Parce que les portes de l’enfer, en vue de renverser, s’il se pouvait, l’Église, se dressent de toutes parts avec une haine de jour en jour croissante contre ce fondement établi par Dieu, Nous jugeons nécessaire pour la protection, la sauvegarde et l’accroissement du troupeau catholique, avec l’approbation du saint concile, de proposer à tous les fidèles la doctrine qu’ils doivent croire et tenir, conformément à la foi antique et constante de l’Église, concernant l’institution. Le caractère perpétuel et la nature de la primauté du Siège apostolique, sur lequel reposent sa force et la solidité de toute l’Église, et aussi de proscrire et de condamner les erreurs contraires, si pernicieuses pour le troupeau du Seigneur. » Vatican I, Pastor Aeternus, 2

3 « Dès lors, de ce pouvoir suprême qu’a le Pontife romain de gouverner toute l’Église résulte pour lui le droit de communiquer librement, dans l’exercice de sa charge, avec les pasteurs et les troupeaux de toute l’Église, pour pouvoir les enseigner et les gouverner dans la voie du salut. » Vatican I, Pastor Aeternus
4 « Si quelqu’un dit qu’il n’y a pas dans l’Église catholique une hiérarchie instituée par une disposition divine, composée d’évêques, de prêtres et de ministres : qu’il soit anathème. » Concile de Trente, sess. XXIII, DS1776 ; « De même que l’autorité de Pierre est nécessairement permanente et perpétuelle dans le Pontife romain, ainsi les évêques, en leur qualité de successeurs des Apôtres, sont les héritiers du pouvoir ordinaire des Apôtres, de telle sorte que l’ordre épiscopal fait nécessairement partie de la constitution intime de l’Église. »  Léon XIII, Satis cognitum, 29 juin 1896
5 Mt 16, 18
6 Extrait de la page « Qui sommes-nous ? » de l’institut Mater Boni Consillii : https://www.sodalitium.eu/qui-sommes-nous/ ; consultée le 11 Juillet 2023.

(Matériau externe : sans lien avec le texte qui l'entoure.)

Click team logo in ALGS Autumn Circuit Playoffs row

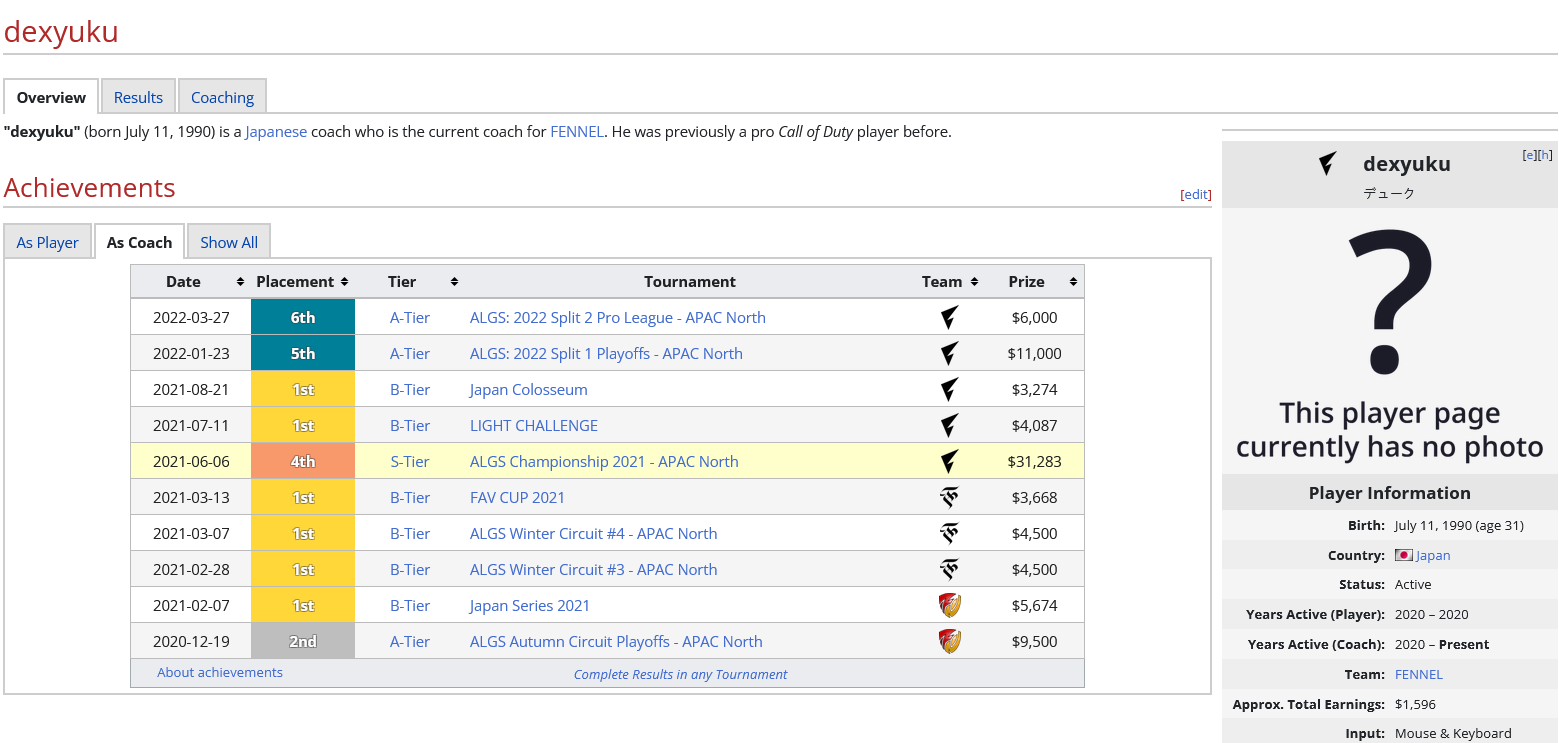point(949,642)
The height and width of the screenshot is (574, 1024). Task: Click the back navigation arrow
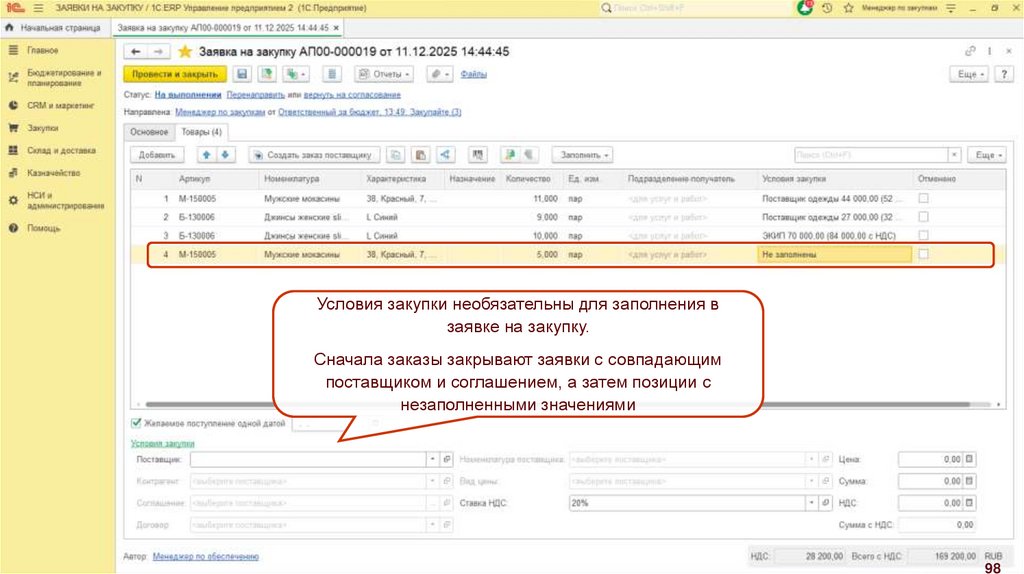(136, 51)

7 Voir par exemple dans le Courrier de Rome, Mars 2023, pp. 7-12 : « Tous douteux » par l’abbé Jean-Michel Gleize, qui conclut à la page 12 : « C’est ainsi qu’il faut comprendre ce qu’a dit Mgr Lefebvre lors de la cérémonie des sacres du 30 juin 1988. Parlant des évêques conciliaires, il a déclaré que leurs sacrements « sont tous douteux » et la raison qu’il en a donné est que « l’on ne sait pas exactement quelles sont leurs intentions ». Précisément, leurs intentions sont douteuses dans la mesure exacte où les nouveaux rites réformés par Paul VI sont douteux. Nous savons qu’il y a un doute, concernant la validité, pour les deux sacrements de l’extrême-onction et de la confirmation, en raison de la matière . Il y a aussi un doute pour le sacrement de l’eucharistie, pour la messe, en raison de l’ambiguïté du nouveau rite, qui peut fausser l’intention du célébrant. Quant au sacrement de l’ordre, la problématique, s’il en est une, est analogue à celle de la messe : on ne saurait juger de la validité qu’au cas par cas des célébrations concrètes ».